Die Höhenkrankheit erkennen und vorbeugen

Das Interesse an Höhenreisen hat in den vergangenen Jahren stetig zugenommen. Meist in der Freizeit, aber auch berufsbedingt, zieht es immer mehr Menschen zum Bergsteigen, Klettern, Skifahren, Wandern, Pilgern oder anderen Aktivitäten in Höhen, die gesundheitsgefährdend werden können. | Von Daniela Leopoldt

Grundsätzlich sind alle Höhenreisenden, unabhängig von eventuell bestehenden Vorerkrankungen, einem Risiko für das Auftreten von Höhenkrankheiten ausgesetzt und sollten sich bezüglich Warnzeichen, Prävention und Behandlung beraten lassen. So sind z. B. mehr als ein Viertel aller Menschen, die sich auf eine Höhe von 3500 m begeben und mehr als die Hälfte derjenigen, die Höhen über 6000 m besteigen oder anderweitig bereisen, von der akuten Höhenkrankheit betroffen. Ursachen dafür sind der mit zunehmender Höhe fallende Luftdruck und der damit im Zusammenhang stehende niedrigere Sauerstoffpartialdruck in der Umgebungsluft. Dies resultiert in einem verringerten arteriellen Sauerstoffpartialdruck und reduzierter Sauerstoffsättigung im Blut. Auf den Sauerstoffmangel (Hypoxämie) reagiert der Körper mit protektiven Maßnahmen. Zunächst kommt es zur Hyperventilation und Erhöhung der Herzfrequenz durch Aktivierung des Sympathikus. In dieser Phase der akuten Höhenanpassung ändert sich der systemische Blutdruck kaum, da sich sympathische Aktivierung und direkt gefäßerweiternde Wirkung der Hypoxie gegenseitig aufheben.

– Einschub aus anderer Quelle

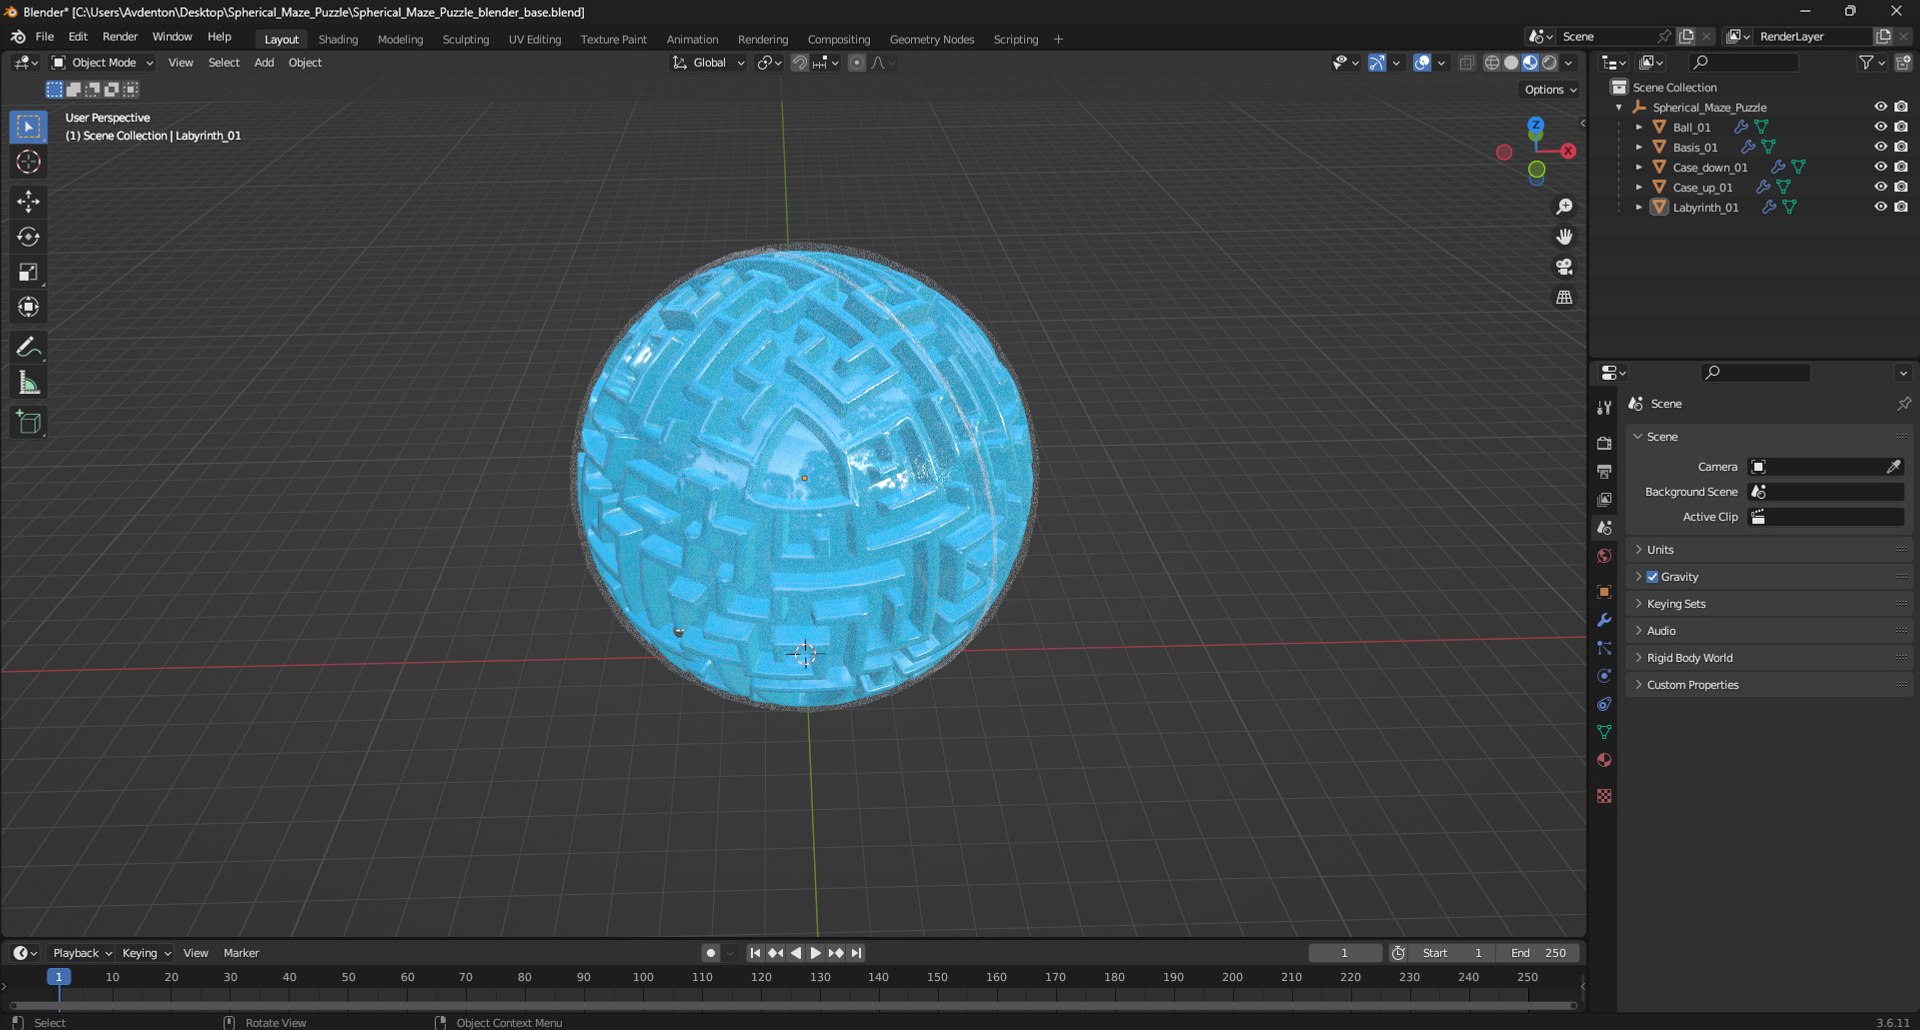Viewport: 1920px width, 1030px height.
Task: Open the Material properties tab
Action: coord(1604,760)
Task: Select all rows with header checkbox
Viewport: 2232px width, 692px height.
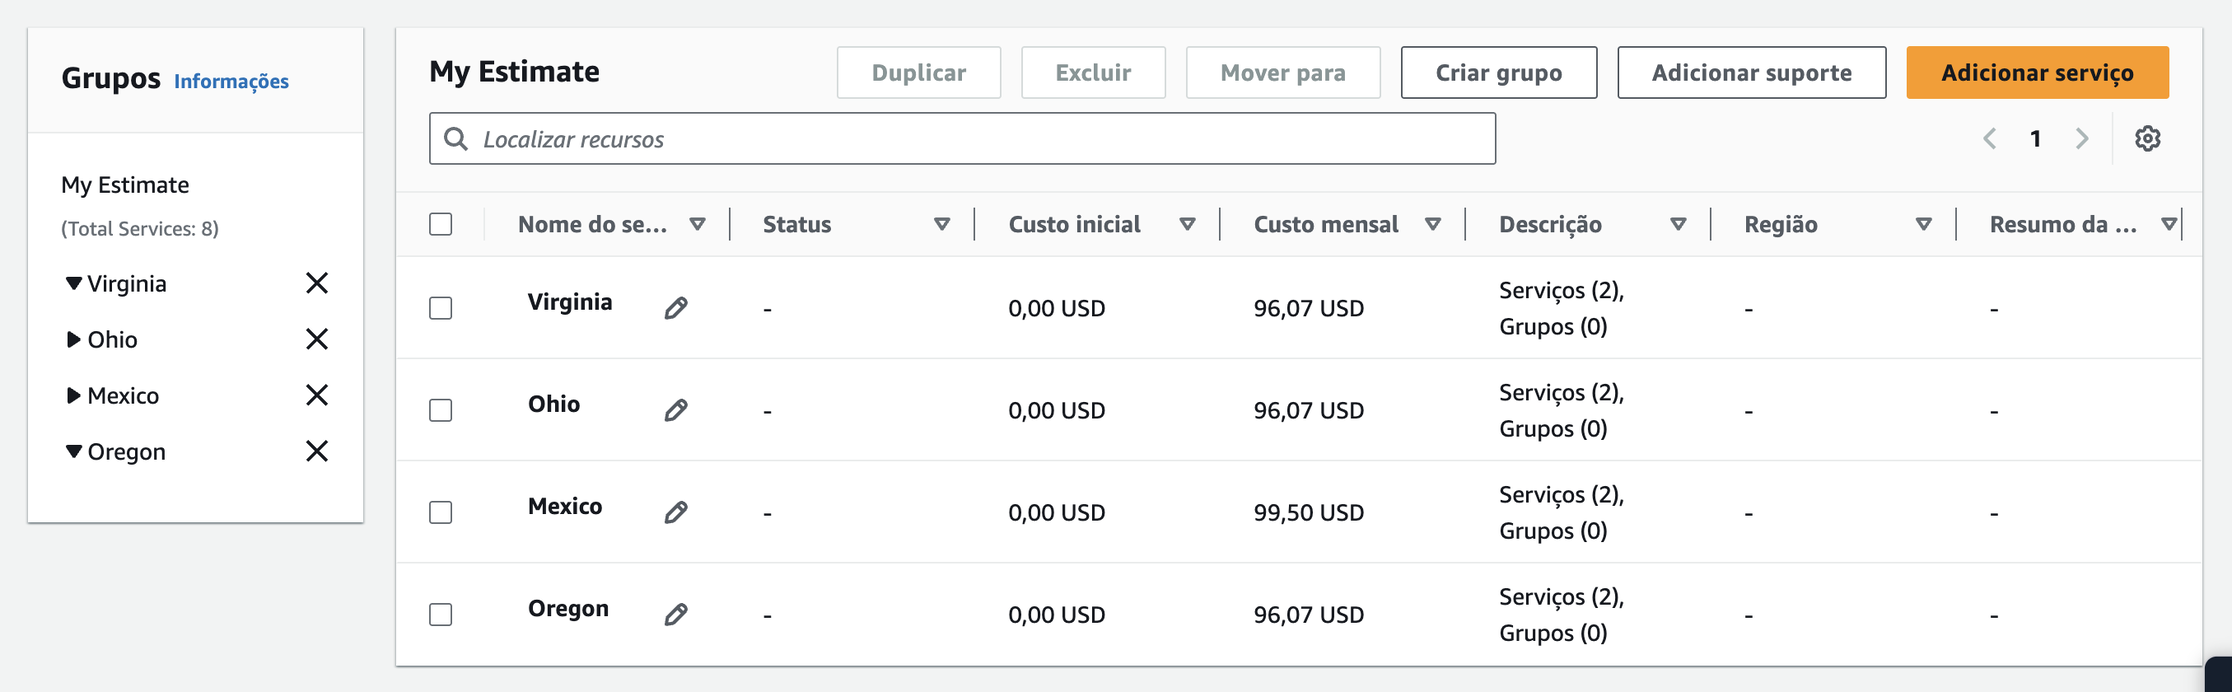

Bei einem langsamen Aufstieg wird durch die im Folgenden einsetzende Akklimatisation die Sauerstoffversorgung innerhalb der ersten Tage in der Höhe verbessert. Hier kommt es neben einem länger anhaltenden weiteren Anstieg der Ventilation auch zu einer Abnahme des Plasmavolumens. Zusammen mit dem Hämoglobinanstieg durch gesteigerte Erythro­poese sorgen diese Mechanismen für eine Erhöhung der Sauerstoffmenge, die pro Volumeneinheit Blut transportiert wird, und eine verbesserte submaximale Leistungs­fähigkeit. Das heißt, bei gleicher Belastung sinken Herz­frequenz, Atemnot und Belastungsempfinden. Infolge der zunehmenden sympathischen Aktivierung nimmt bei längeren Höhenaufenthalten der systemische Blutdruck zu [1, 2, 3].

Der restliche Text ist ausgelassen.